PMDD (Premenstrual Dysphoric Disorder)

20 February 2017.

Premenstrual Dysphoric Disorder (PMDD) was first described in 1987, when it was included in the American Psychiatric Association’s DSM (Diagnostic Statistical Manual for mental health disorders)- although it was then called ‘Late Luteal Phase Dysphoric Disorder‘ [1]. It refers to individuals who experience severe (life-affecting) mood swings, anxiety, or low mood (and perhaps some physical symptoms), in the premenstrual phase (two weeks before menstruation), with symptoms disappearing between menstruation and ovulation [1].

PMDD is often described as ‘severe PMS’ (Premenstrual Syndrome) but this is NOT strictly true, since PMS is a term used to describe any symptom experienced in the premenstrual phase i.e. including physical symptoms such as constipation, migraine, painful breasts, or fatigue, and not only, or mainly, mood-related problems (which is the case for PMDD) [1].
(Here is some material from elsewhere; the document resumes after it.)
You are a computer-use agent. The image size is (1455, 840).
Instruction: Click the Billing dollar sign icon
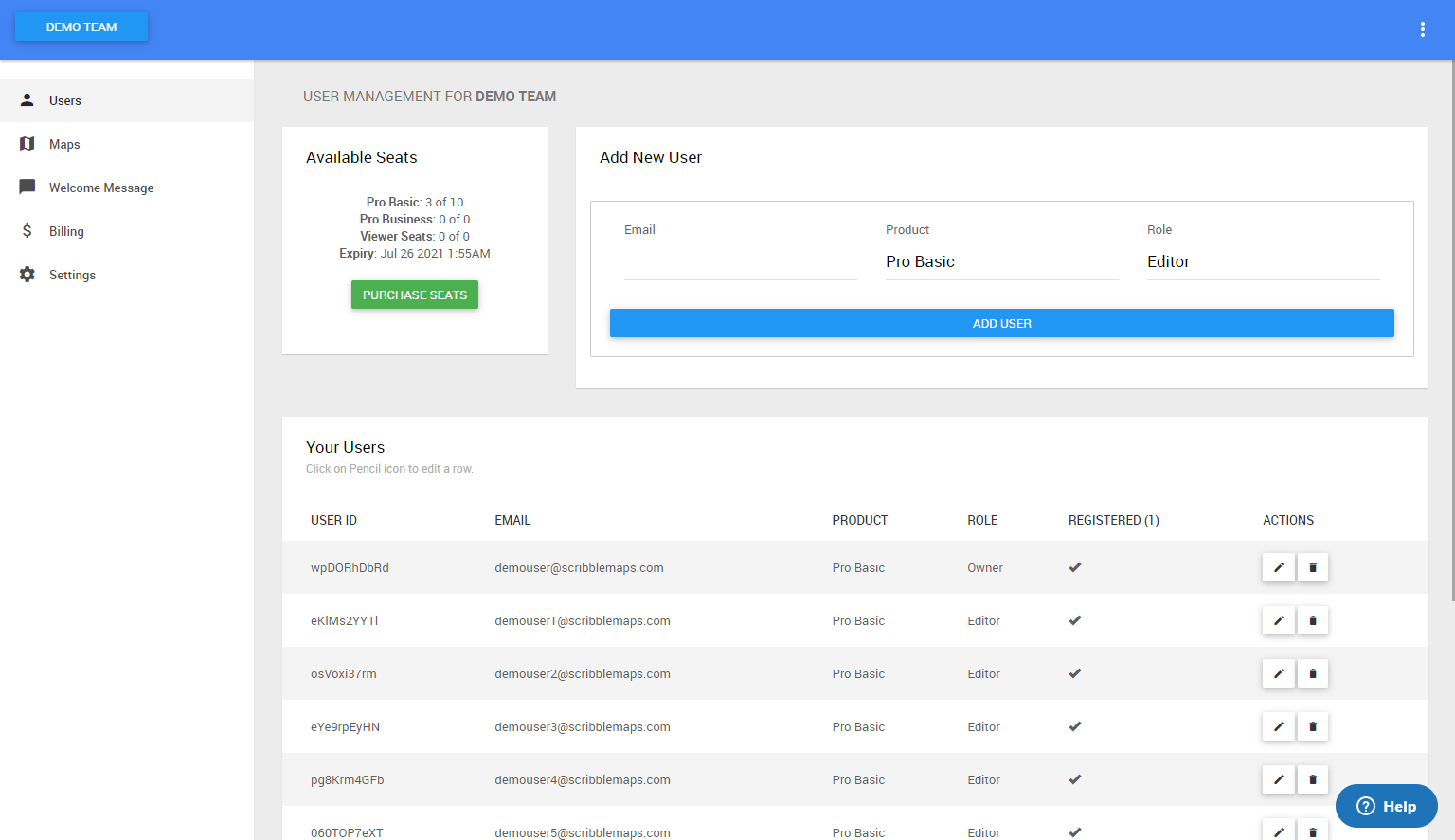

PMDD is a highly controversial diagnosis because although it is a hormonal problem by definition, it is classified as a mental health disorder [2]. This is not the case for other hormonal conditions that result in mood swings, anxiety, or depression, e.g. thyroid disorders [2]. So, it is felt by many to be another example of society’s habit of wrongly associating the female reproductive system with supposedly irrational thinking and behaviour [3], or with psychosomatic disorders [4] (a physical problem with a psychological cause- which is definitely not the case for either PMS, or PMDD, since they are obviously triggered by the menstrual cycle).

However, this is not to say that experts do not agree that some people’s moods are significantly affected by their menstrual cycle, the disagreement is only around the way in which the problem is classified (e.g. is it a hormonal, reproductive health, or a psychiatric problem? Is there an underlying mental health disorder that is ‘triggered’ or ‘worsened’ by the menstrual cycle, or is it directly caused by the changing levels of sex hormones, or external social factors?), and treated (e.g. with anti-depressants/ psychological therapy, hormonal medications/ interventions, or lifestyle and dietary options) [1] [3].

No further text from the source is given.